* Data entries *
┄┄┄┄┄┄

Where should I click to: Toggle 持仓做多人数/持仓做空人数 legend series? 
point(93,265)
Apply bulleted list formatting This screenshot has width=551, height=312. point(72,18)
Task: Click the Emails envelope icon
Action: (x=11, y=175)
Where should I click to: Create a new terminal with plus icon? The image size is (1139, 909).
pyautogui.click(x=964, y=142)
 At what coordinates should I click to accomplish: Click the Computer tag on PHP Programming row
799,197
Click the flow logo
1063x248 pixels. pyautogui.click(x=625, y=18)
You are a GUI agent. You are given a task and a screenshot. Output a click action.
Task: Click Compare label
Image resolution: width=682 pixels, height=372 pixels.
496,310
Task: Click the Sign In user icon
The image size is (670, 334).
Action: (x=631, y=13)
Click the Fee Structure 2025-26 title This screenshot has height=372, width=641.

┄┄┄┄┄┄

* What you have to do *
Give back the line containing "Click the flow logo" and all the lines after it through the end of the records, unchanged.

* Exercise result *
Click the flow logo
1063x248 pixels. pyautogui.click(x=625, y=18)
You are a GUI agent. You are given a task and a screenshot. Output a click action.
Task: Click Compare label
Image resolution: width=682 pixels, height=372 pixels.
496,310
Task: Click the Sign In user icon
The image size is (670, 334).
Action: (x=631, y=13)
Click the Fee Structure 2025-26 title This screenshot has height=372, width=641.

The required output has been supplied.